Someone who has suffered abuse grows up with many issues. A woman may experience deep conflict and trauma around ownership of her body, her female identity, and her right to say no (or yes). Could a male group member truly understand and empathise? Acknowledge the lasting and devastating effects she is left with?
A possible conflict within mixed groups could be that women wouldn’t feel they are able to honestly express their feelings, because of fear of judgement, being asked personal questions, or just purely that they are frightened of male reaction because of past experience. There is also the issue of personal beliefs – we live in a victim blaming culture, and this may be prevalent in the minds of everyone. Psychotherapy enables people to share and explore their feelings, but if a man held a particularly misogynistic view, is it the right time for a woman to have to hear that opinion? These concerns could be a barrier to female participation and, in turn, her healing. Certainly, during my career in the NHS, I witnessed women leaving services when they were informed that the groups were mixed, or sitting impassively during sessions, not able to express themselves.
I also have personal experience of mixed therapy, having been in a group for 4 years, and it did present a challenge for me. Disclosing information about painful experiences is never easy. People in groups come for all kinds of reasons, but unfortunately many men hold a particularly difficult attitude to women. I and another woman were told we should “act more like proper women”, “not have an opinion on everything”, and “understand what it’s like to be a man – that’s tough”. This particular member and I almost came to a physical altercation on one afternoon, after he decided to trivialise my disclosure of abuse and compare it to his experience. His exact words were: “For God’s sake, it was years ago, and everyone gets crap anyway – my dad always sent me boxing when I didn’t want to go.” When I and several other people told him he was out of order he became aggressive and stood up to shout in my face.
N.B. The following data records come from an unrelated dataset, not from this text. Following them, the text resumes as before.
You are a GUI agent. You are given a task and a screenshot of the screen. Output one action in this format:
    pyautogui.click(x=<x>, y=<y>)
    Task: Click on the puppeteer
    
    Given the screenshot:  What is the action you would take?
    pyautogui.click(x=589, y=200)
In a separate incident I was threatened by another male member, again for simply voicing an opinion. He screamed at me to: “Shut your mouth or I swear I’ll smash that table straight over your head.” Men would express their views on women using derogatory terms such as ‘slut’ and ‘bitch’. Whether it’s directed at people in the room or not, it still isn’t pleasant to listen to. When the deep rooted prejudices overspill, it’s the women who bear the brunt.
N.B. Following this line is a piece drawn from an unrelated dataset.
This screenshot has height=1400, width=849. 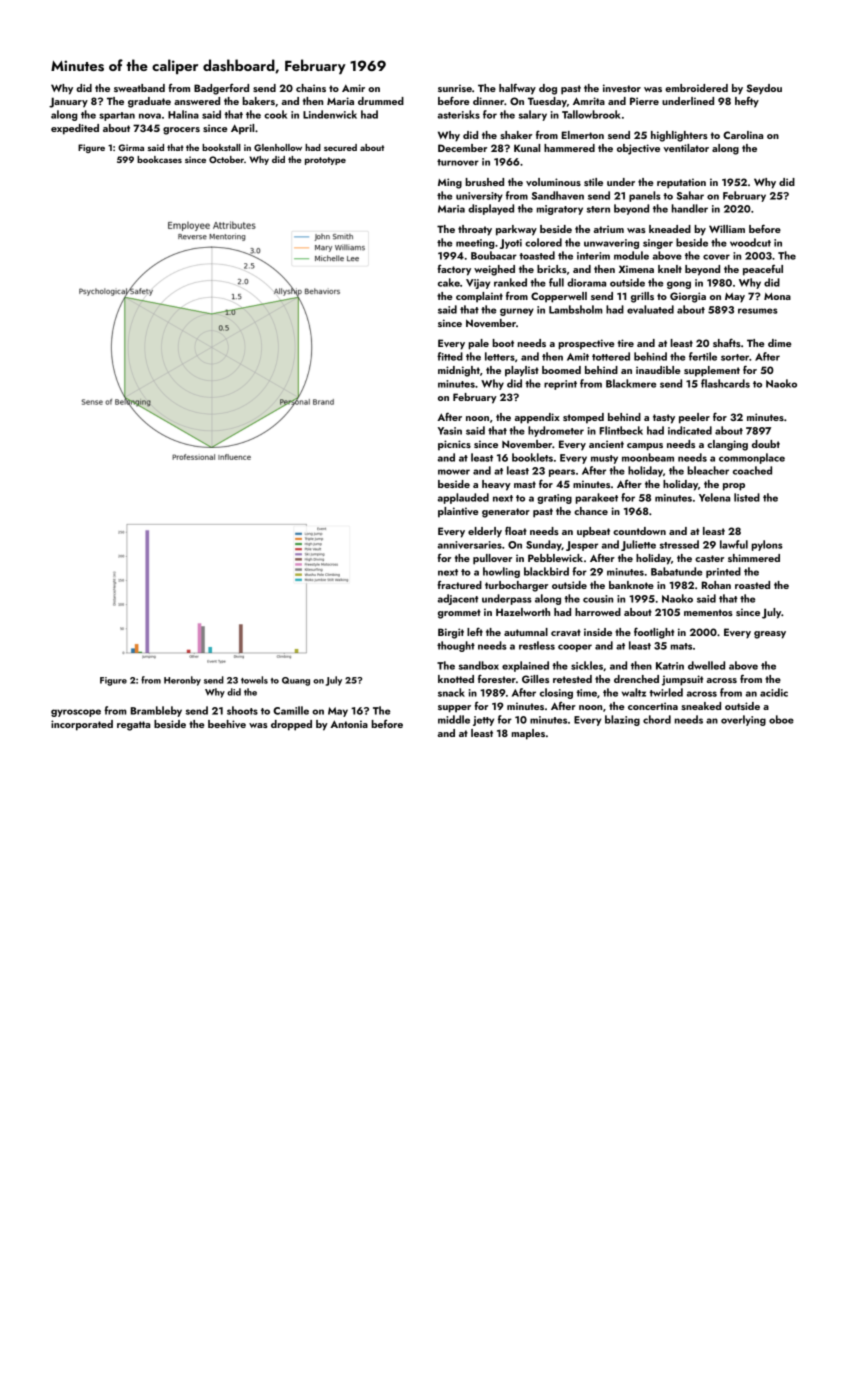 What do you see at coordinates (450, 183) in the screenshot?
I see `Ming` at bounding box center [450, 183].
Of course, not all men are abusers, and not all men are violent. Psychotherapy groups have strong boundaries and strict codes of conduct in place for the safety of everyone involved. But a treatment group is meant to be just that – treatment. Facing personal demons is difficult enough, particularly for those who have never had a voice, have never spoken out before. Having men in a group where the majority of female members have experienced prolonged suffering at male hands may do more harm than good. Treatment for EUPD isn’t straightforward, as sufferers have complex issues. However, women should always have the right to choose.
A. Lewis is a campaigner for changing attitudes around mental health.